Cleveland Indians pitcher Zach Plesac “determined to win pardon” from teammates after breaking COVID-19 protocols


CLEVELAND, Ohio – Indians starting pitcher Zach Plesac admitted in a statement by the team on Sunday that he “made a bad choice to leave the hotel” on Saturday when he went out with friends in Chicago for a few hours barely after throwing Cleveland to a win over the White Sox.

The 25-year-old native of Crown Pointe, Ind. Apologized to his teammates, the Indians organization and fans for violating protocols put in place by Major League Baseball and the code of conduct accepted by Cleveland players to help prevent the spread of coronavirus among players .

“I understand that in these uncertain times I need to be more vigilant and responsible,” the Plesac statement read. “I am determined to earn the forgiveness of my teammates and get back to work.”

According to Indian President of Baseball Operations Chris Antonetti, the exact time of the return to work could occur. The Indians won’t need a fifth starter until August 22 against Detroit, so the club were already considering a series of line-up moves that could have seen Plesac head to the bullpen or go for the alternate site. Eastlake where he could lie down.

The club also have two players, Tyler Naquin and Roberto Perez, who are preparing to come off the injured list and will need space on the 28-man roster.

“We have a lot of work to do to determine what the next set of moves might be,” Antonetti said. “There are a lot of moving parts.”

But Antonetti stressed that ensuring the health and safety of the players and the Indians travel group was what required Plesac’s isolation on Sunday.

“We all got together and talked about the importance of looking out for each other and making sure we do our best to minimize risk,” said Antonetti. “Zach’s behavior, unfortunately, was inconsistent with this.

Antonetti said Plesac will be in self-quarantine for 72 hours or more and start to undergo daily COVID-19 tests. Before leaving Chicago, Plesac and his driver both underwent on-site point-of-service testing.

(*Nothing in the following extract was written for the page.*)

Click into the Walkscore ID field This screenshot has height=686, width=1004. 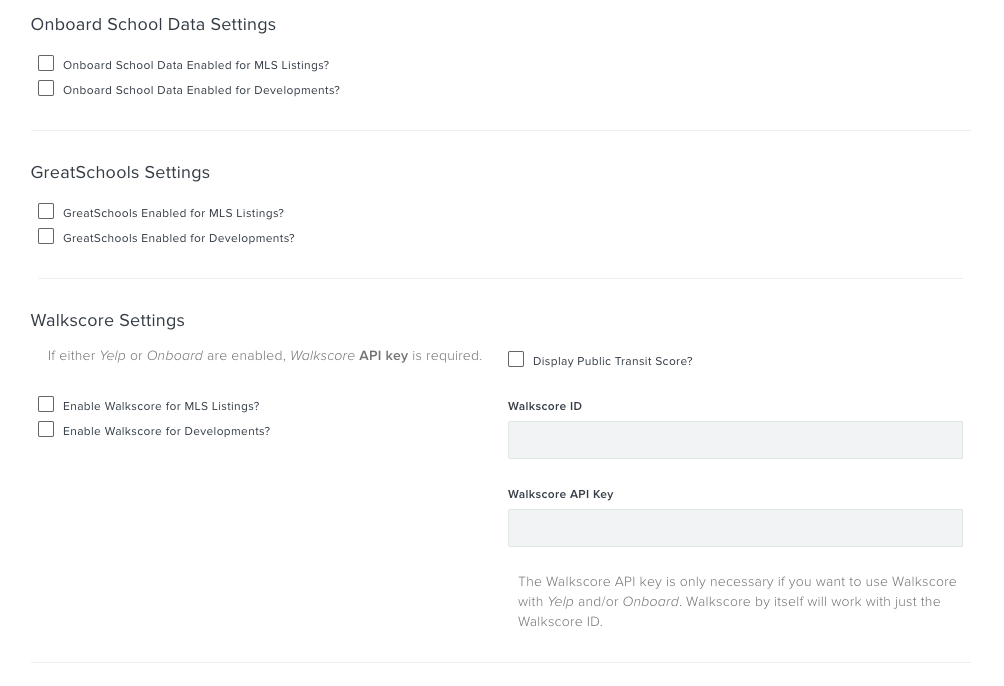tap(735, 440)
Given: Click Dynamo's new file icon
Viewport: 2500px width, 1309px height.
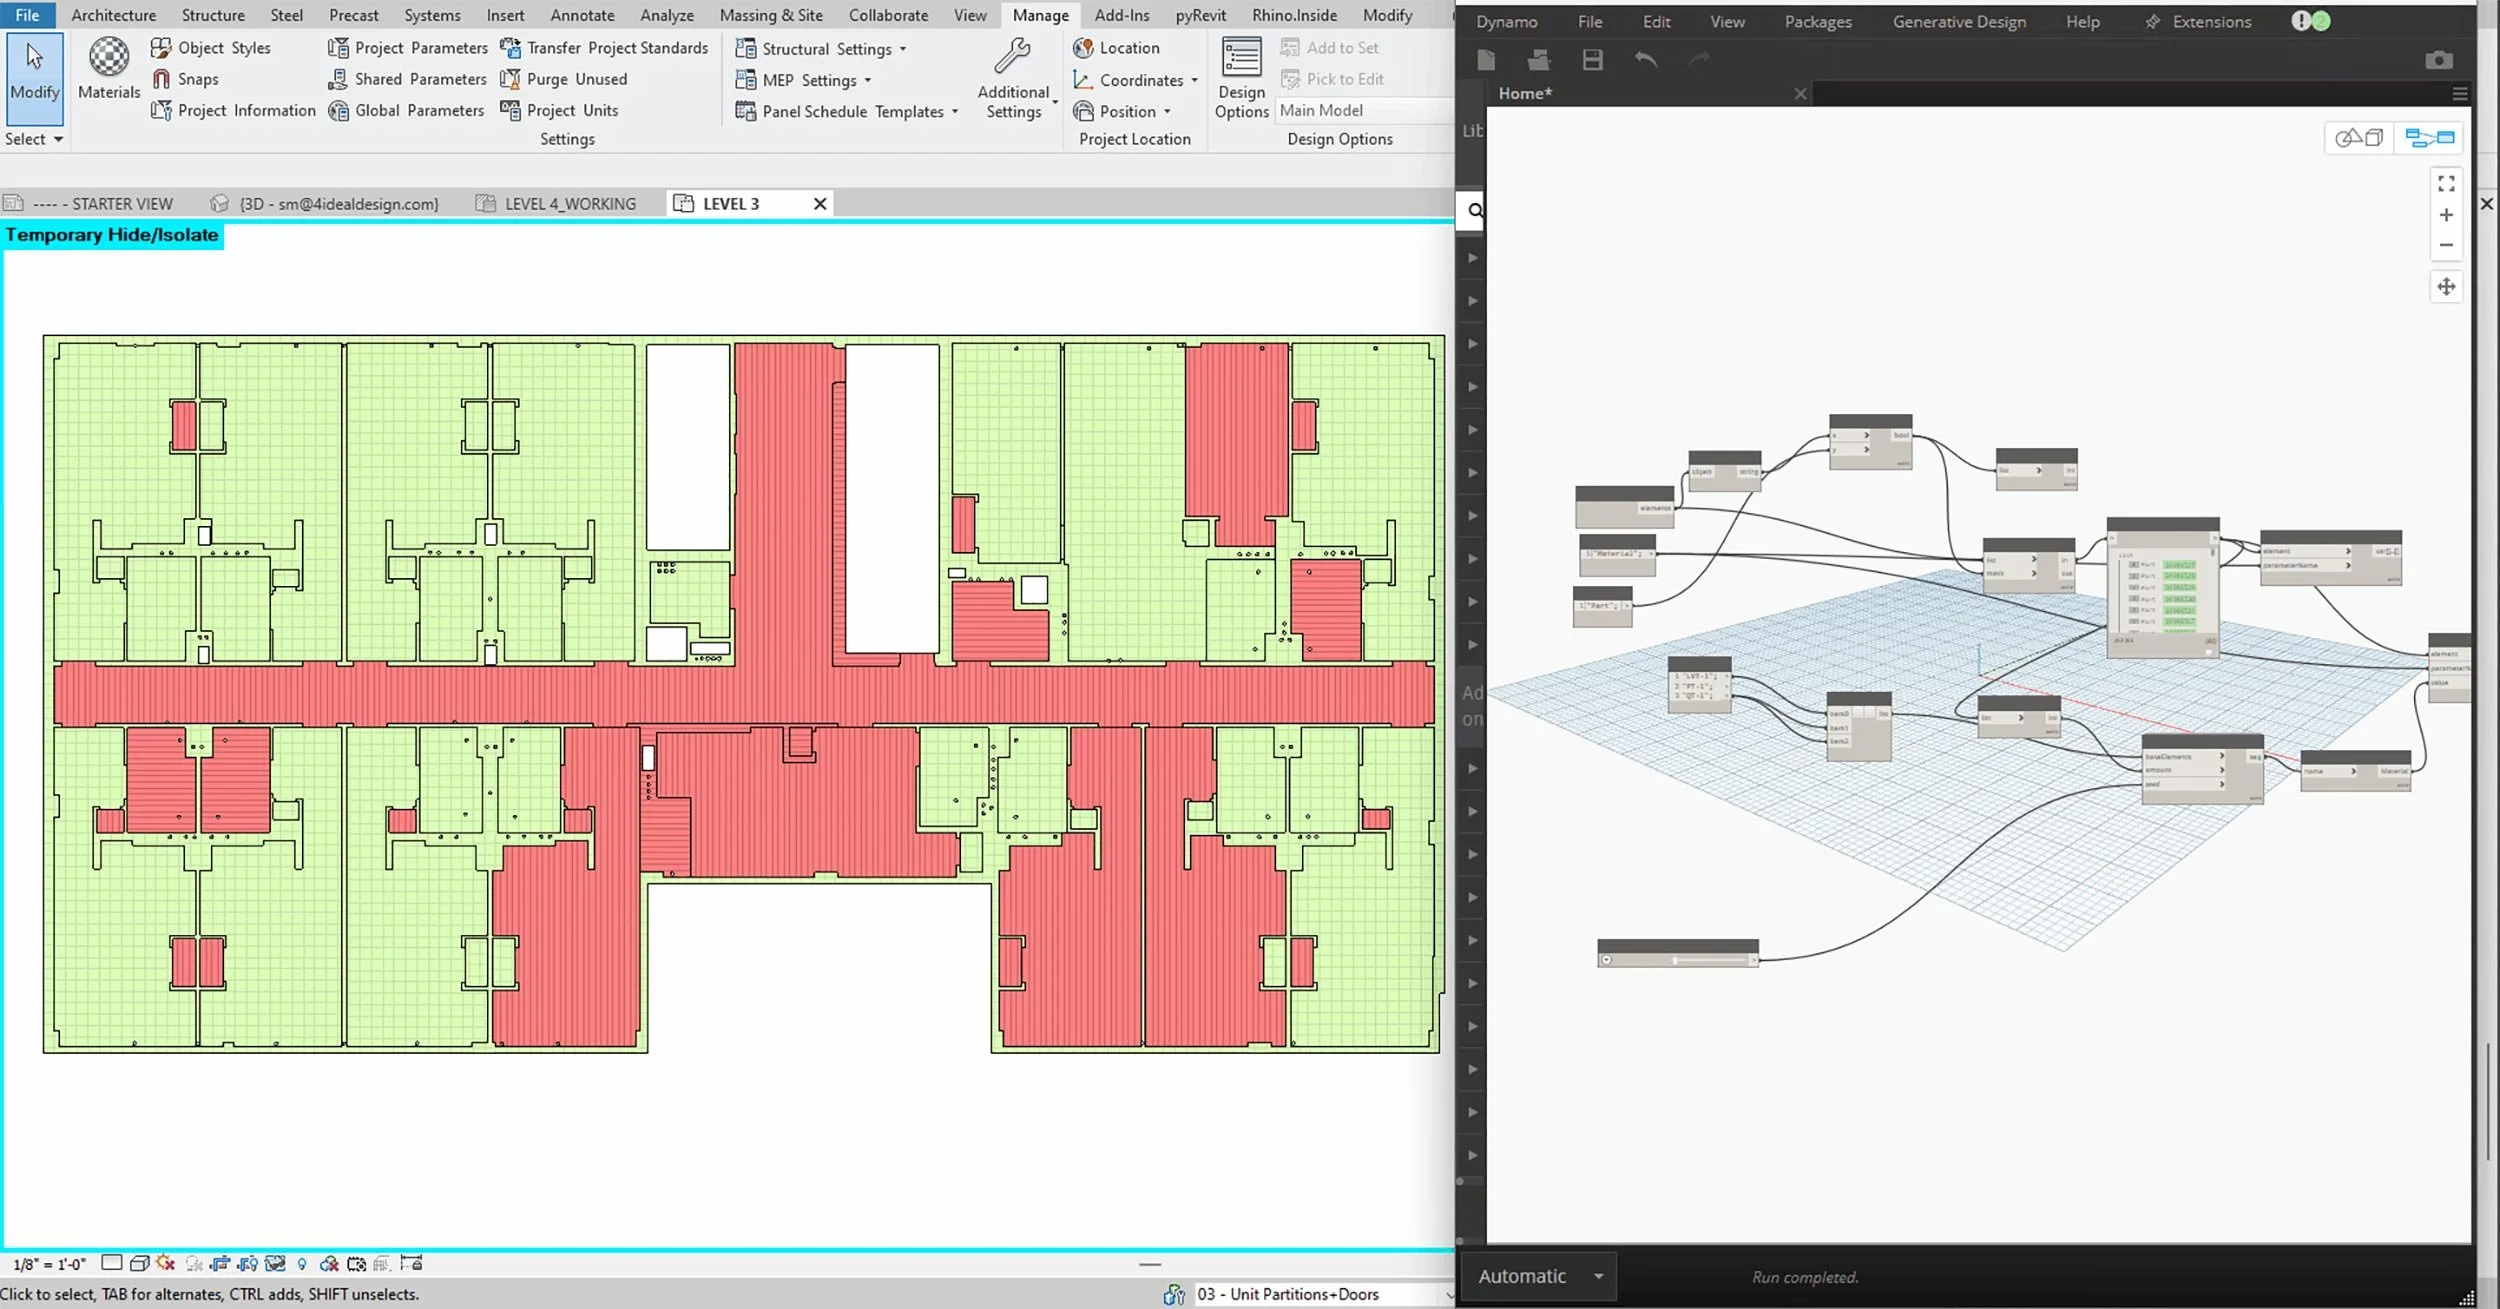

The Indians hired a car service to bring Plesac back to Cleveland rather than drive him home with his teammates.

Antonetti said the Indian players met ahead of Sunday’s game and spent time talking about their thoughts and feelings on the situation.

“These are comments that we will receive here over the next few days or two and factor them into what our net footsteps might be,” said Antonetti.

Teammates such as Shane Bieber have said the players will deal with Plesac’s indiscretion within the clubhouse.

“We love Zach and we support him, but he screwed up,” Bieber said. “What we talked about as a team was that we had to focus on one thing at a time and that was the game. I’m proud of the guys for making it out and winning. We’re going to handle this internally and we’ll see where it goes from here.

Thanks to three starts, Plesac was among the most dominant Indians starting pitchers, allowing just three runs in 21 innings with 24 strikeouts and two goals.

Regardless of when Plesac throws again for Cleveland, he could still face organizational discipline. Manager Terry Francona was not with the Chicago club as he recovers from a gastrointestinal issue that left him sidelined for more than a week of games. Antonetti said more conversations will take place this week with Francona likely involved.

“At this point, we’ll take a little time and then assess what might be the appropriate next steps,” said Antonetti.